Virus attack

[Mutt]

So all seems to be back to normal again aside from email notifications which I'm looking into now.

 

 

 

So those interested the "Virus" was a malicious IFRAME which was injected into our pages. After a bit of research it seems this can happen through vulnerabilities on the server or compromised FTP accounts which allow 3rd parties to inject malicious IFRAMES into the code of legitimate websites.

 

 

 

I've taken this up with our Web hosts and have changed all FTP access details using much stronger passwords.

 

 

 

Hopefully this won't happen again. But I suggest that everyone ensures that they have a good' date=' up to date, Anti virus installed. There are some good free ones available:

 

 

 

AVG - http://free.avg.com/

 

Avast - http://www.avast.com/

 

 

 

I'm sure some members can suggest others too.

 

 

 

If you still have trouble with menus disappearing or drop downs not working try pressing Ctrl + F5 to force a page refresh (thanks CVANC).[/quote']

 

 

 

www.comodo.com - Another free AV / Firewall

[MtBryda]

Sadly the problem continues. 

problem still o the site, trojan and malware issues!!!!

[wackwack]

I have cleaned temp internet files, deleted history, cookies, etc etc etc

 

I just got 45 attacks in under 1 minute.

 

Something is still ***'d!

 

[montyzuma]

OK, disabling avatars seems to have done the trick. No virus warnings & the "Home/Logout/Forums/etc mini navigation bar is visible again.

[AndreZA]

I get this problem if I open IE 6.0.2

 

 

 

[Schwynn]

JA, ek met my GROOT BEK! Virus warning as I logged off from the Hub! If you haven't got a virus program download AVAST for freeee...

[Schwynn]

Does anyone else pick up this frickin virus on Epic Prolog 2009?

[Jaco Steyn]

I must be extremely lucky, because I have not had a single problem since everybody else started reporting it. I am using IE ver 8.0.6001.18702, Nod 32 (definitions up to date), Firewall turned on, SuperAntispyware (definitions up to date). Just scanned my complete system again with no errors reported. And, most important of all, KEEP AWAY FROM DODGY WEBSITES!

[Schwynn]

It's not on my PC either, but the antivirus keeps on warning me whenever I go to the mentioned site.

[Matt]

Hi Everyone!

 

I got a response from our web hosting company and it looks like the problem crept in on their side.

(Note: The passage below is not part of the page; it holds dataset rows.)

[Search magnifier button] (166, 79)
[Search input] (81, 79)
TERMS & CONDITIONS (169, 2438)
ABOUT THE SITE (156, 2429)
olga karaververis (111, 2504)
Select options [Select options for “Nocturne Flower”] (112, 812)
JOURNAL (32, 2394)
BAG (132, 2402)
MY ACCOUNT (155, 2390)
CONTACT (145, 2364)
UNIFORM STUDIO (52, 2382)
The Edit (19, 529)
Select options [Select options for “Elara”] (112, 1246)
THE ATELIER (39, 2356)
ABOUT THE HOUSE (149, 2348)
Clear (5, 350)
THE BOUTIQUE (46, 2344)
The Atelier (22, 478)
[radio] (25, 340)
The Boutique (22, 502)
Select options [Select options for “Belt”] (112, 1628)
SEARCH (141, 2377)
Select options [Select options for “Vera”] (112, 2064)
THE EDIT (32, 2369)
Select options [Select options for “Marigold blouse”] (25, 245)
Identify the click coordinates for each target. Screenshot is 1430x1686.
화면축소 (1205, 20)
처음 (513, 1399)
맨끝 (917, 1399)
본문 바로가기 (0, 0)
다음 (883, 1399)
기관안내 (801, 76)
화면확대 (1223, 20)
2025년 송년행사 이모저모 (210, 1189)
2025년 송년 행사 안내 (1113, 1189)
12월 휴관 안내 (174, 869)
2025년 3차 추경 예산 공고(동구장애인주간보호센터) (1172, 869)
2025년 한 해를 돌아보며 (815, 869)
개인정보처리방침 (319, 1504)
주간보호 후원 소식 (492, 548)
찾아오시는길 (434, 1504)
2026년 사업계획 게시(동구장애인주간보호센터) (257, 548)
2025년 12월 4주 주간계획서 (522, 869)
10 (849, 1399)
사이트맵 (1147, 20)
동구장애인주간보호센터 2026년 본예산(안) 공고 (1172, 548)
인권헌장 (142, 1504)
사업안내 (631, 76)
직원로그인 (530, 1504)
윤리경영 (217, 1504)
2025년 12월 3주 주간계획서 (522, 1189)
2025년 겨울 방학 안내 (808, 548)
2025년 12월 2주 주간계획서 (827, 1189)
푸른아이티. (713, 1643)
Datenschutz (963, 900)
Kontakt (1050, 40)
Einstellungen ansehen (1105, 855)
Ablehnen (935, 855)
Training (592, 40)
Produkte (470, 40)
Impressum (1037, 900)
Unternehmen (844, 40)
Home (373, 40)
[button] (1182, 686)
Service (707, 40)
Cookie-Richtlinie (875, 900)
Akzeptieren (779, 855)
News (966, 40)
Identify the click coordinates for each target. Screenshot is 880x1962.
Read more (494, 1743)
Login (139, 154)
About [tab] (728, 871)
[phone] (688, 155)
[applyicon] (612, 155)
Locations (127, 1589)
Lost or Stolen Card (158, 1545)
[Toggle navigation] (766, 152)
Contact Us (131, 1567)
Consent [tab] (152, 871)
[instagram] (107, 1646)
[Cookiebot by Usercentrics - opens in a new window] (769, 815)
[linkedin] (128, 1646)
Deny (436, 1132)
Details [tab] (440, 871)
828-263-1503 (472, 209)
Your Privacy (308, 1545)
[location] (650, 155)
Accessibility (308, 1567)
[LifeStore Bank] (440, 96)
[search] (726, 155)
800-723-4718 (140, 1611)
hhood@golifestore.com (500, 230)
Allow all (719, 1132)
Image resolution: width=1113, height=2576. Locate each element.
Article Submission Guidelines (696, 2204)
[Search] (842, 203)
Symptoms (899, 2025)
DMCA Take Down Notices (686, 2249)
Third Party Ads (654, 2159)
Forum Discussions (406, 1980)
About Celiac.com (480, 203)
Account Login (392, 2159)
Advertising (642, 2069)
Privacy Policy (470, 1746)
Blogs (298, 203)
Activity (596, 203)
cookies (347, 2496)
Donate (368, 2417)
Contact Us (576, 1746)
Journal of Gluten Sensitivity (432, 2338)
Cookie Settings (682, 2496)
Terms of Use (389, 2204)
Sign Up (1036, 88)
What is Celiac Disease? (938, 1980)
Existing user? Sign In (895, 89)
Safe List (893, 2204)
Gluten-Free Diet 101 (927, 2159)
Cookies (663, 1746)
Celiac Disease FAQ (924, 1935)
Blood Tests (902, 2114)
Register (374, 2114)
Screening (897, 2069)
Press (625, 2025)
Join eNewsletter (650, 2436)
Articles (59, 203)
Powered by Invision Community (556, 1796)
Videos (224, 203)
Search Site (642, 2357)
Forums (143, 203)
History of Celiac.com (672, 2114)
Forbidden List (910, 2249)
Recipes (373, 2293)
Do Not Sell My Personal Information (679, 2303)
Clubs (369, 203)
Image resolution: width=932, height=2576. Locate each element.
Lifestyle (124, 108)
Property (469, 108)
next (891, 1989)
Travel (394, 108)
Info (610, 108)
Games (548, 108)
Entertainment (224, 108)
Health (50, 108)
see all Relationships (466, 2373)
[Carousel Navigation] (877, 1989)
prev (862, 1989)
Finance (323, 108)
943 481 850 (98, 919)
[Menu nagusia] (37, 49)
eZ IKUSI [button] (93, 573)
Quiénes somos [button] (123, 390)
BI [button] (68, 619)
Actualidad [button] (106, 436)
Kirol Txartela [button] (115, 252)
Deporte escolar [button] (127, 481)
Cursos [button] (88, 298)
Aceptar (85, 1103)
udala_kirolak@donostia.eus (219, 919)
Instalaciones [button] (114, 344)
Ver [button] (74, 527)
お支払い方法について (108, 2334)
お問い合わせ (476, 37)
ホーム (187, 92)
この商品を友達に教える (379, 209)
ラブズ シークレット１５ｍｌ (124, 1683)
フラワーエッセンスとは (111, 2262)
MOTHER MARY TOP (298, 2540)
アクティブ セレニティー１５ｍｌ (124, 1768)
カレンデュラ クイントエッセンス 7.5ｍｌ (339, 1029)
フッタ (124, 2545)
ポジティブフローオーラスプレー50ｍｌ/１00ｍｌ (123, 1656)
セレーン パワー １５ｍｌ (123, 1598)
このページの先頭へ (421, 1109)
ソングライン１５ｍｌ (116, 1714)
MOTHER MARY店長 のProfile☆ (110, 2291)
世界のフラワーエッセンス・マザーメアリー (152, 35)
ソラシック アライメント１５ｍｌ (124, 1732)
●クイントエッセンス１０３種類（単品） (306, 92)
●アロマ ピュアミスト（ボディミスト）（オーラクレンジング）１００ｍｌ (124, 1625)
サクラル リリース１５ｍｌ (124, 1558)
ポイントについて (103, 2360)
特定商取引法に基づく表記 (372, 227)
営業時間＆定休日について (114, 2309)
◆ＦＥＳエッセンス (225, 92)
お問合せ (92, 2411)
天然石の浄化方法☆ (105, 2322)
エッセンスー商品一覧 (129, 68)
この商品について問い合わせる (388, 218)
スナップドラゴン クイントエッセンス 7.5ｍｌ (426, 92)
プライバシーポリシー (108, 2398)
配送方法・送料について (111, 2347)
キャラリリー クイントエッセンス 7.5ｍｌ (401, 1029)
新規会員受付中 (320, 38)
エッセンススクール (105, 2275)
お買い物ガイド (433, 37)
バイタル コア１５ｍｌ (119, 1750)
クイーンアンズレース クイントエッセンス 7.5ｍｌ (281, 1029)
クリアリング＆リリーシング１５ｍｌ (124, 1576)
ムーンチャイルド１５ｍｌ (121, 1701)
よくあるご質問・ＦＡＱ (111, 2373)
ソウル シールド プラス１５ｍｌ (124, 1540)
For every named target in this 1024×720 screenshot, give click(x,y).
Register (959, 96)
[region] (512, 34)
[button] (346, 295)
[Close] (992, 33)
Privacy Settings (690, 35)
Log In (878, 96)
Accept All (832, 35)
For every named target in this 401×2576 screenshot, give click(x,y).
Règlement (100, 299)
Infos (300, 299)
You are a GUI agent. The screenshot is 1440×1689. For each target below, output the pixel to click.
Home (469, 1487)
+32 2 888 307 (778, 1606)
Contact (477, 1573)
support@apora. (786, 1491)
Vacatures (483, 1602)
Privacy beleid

"We had an issue where someone changed the default iisstart.htm file to

include the iframe tag and enable document footers to display.

 

There's an option in each web site in IIS to allow document footers to be displayed whenever someone visits the website.

 

The iframe and url that was included in the iisstart.htm file was malicious.

 

We corrected this and also implemented stricter security policies.

 

Thank you for letting us know.

 

We apologies for any inconvenience caused."

 

If you don't have an Antivirus installed please do install one (or use a Mac )! There are many good, free options available (look on page 3 and 4 of this thread for suggestions).

 

I have and will continue to make every effort to ensure that these things don't happen.

 

If you're still having issues with the menus and dropdown lists try pressing Ctrl + F5 simultaneously - this will force your webbrowser to reload a "fresh" version.

 

Apologies for any inconvenience and happy hubbing!

 

Admin

 

[Dibles]

Thanks Admin. I cannot see the "watch topic" email alert link after having done a forced reload. Is this still in progress?

[Johnno]

Hi Admin

Still getting the virus notification when I move to a different page on the hub. I have deleted cookies, temp internet history and performed the ctrl-alt F5 (this brought my drop down panel back. My virus definitions are up to date as well.

Just thought I would let you know.

 

 

 

 

[montyzuma]

Afraid it's not dead yet - smiley32 and smiley36 seem to be less friendly than they appear.......

[Rocket-Boy]

Johnno! how can you even use your pc anymore? sureley Norton sow-virus has bogged it down completely?

I think you should probably get rid of that and get something decent

 

[barrykm]

Admin - it's 21:45 on Tuesday evening and Trojan.Giframe is still lurking...!!

[Matt]

I've contacted our web hosts again to look into this. They assured me that the problem had been sorted out and their security improved.

 

It's proving difficult to get anywhere with this on my side as I can't recreate the problem. I did get the warning messages on Saturday but have had nothing since then.

 

I'm double checking everything on my side to make sure all is above board and our web hosts are currently doing the same. I am doing some (more) research into this virus and I have requested advice from a number of people.

 

I will pass on any information or feedback I receive.